GIVEN INFORMATION
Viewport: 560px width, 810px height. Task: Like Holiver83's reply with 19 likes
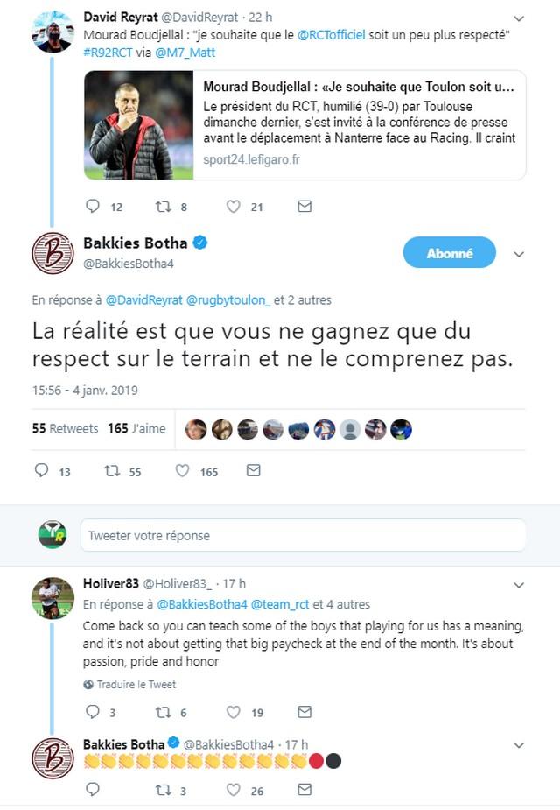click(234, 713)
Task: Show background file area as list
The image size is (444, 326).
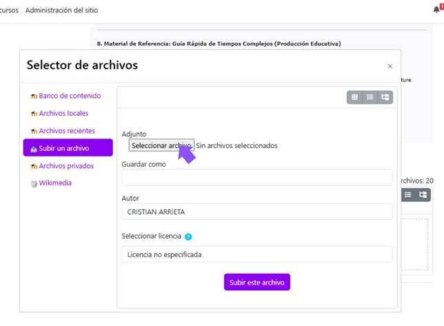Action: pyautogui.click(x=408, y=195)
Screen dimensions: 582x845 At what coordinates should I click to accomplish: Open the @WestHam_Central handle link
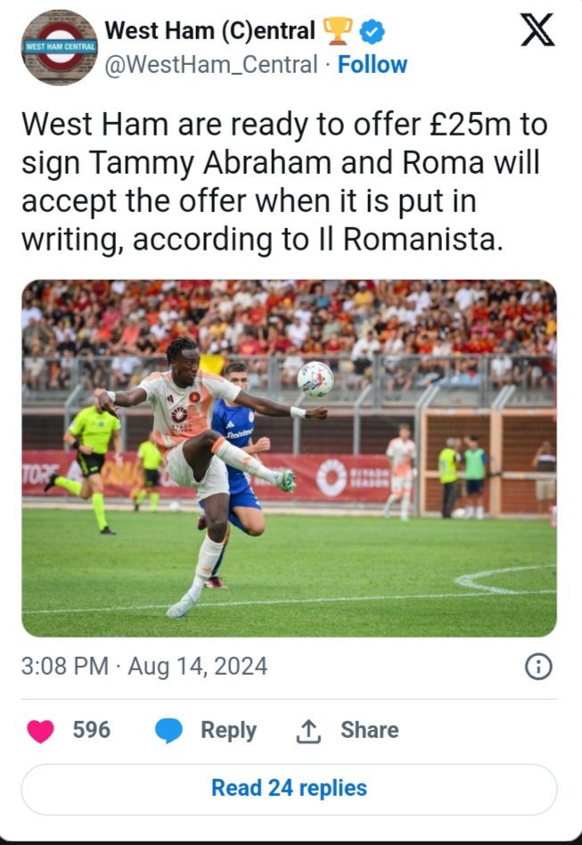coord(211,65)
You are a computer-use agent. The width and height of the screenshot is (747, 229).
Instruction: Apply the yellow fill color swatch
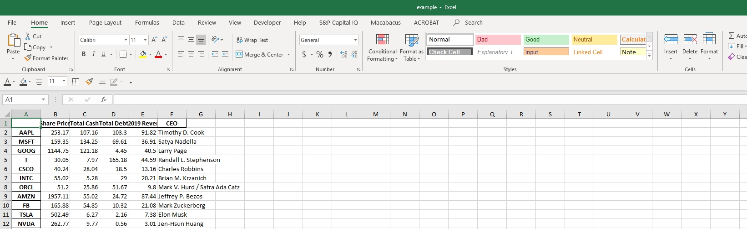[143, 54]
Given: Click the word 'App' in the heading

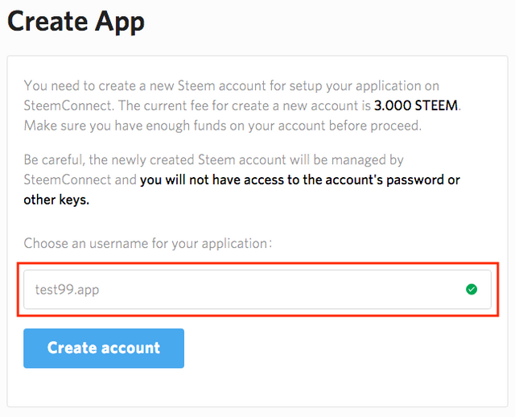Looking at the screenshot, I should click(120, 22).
* * *
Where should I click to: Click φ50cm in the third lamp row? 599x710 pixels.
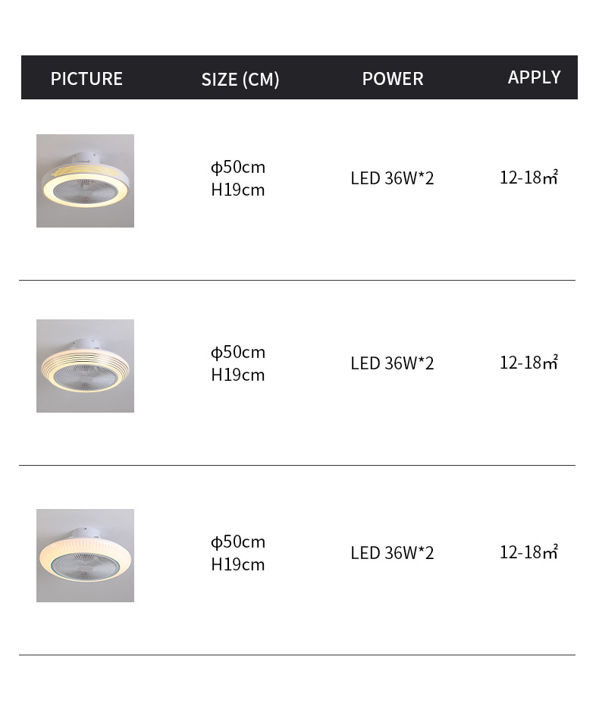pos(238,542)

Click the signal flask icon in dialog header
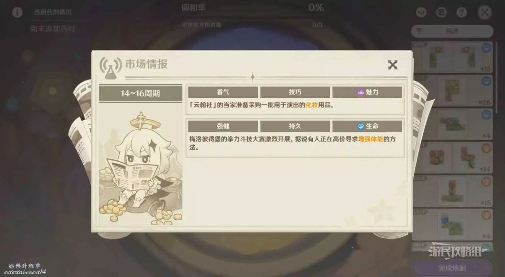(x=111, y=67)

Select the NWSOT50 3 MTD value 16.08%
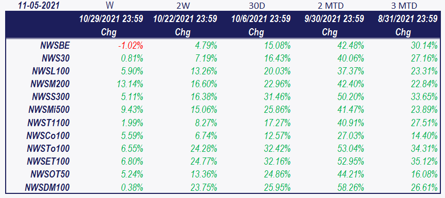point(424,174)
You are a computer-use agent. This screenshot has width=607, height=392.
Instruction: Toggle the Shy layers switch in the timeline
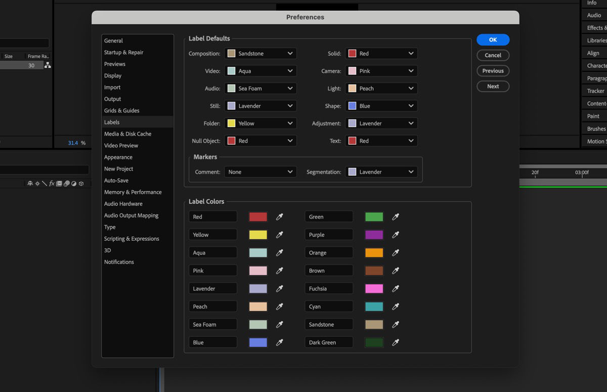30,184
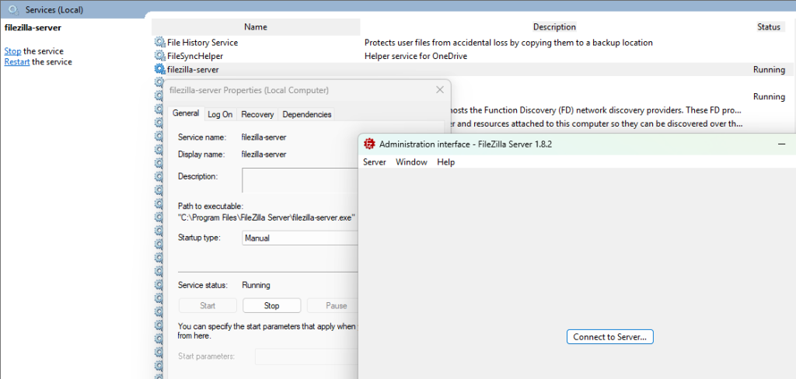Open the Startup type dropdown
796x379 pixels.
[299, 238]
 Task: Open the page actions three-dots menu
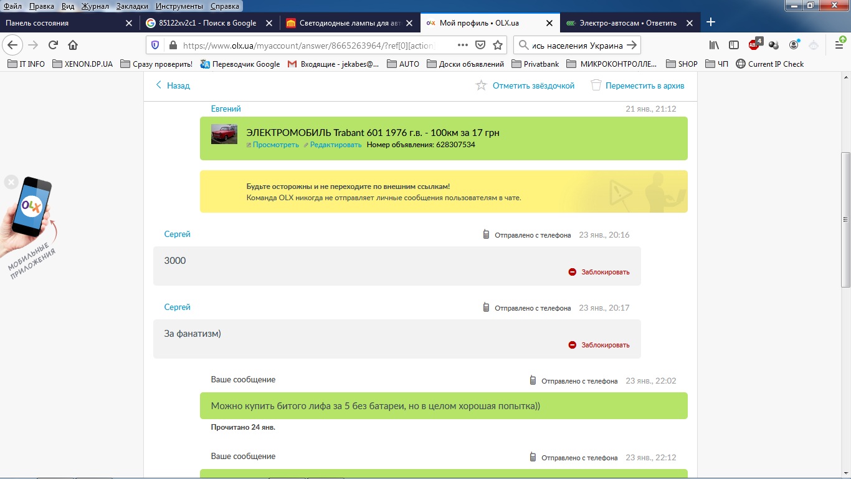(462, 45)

TASK DESCRIPTION
All lines that include the word "computer" must be copied from the material above.

TASK RESULT
You are a computer-use agent. The width and height of the screenshot is (747, 229).
You are a computer-use agent. This screenshot has width=607, height=392.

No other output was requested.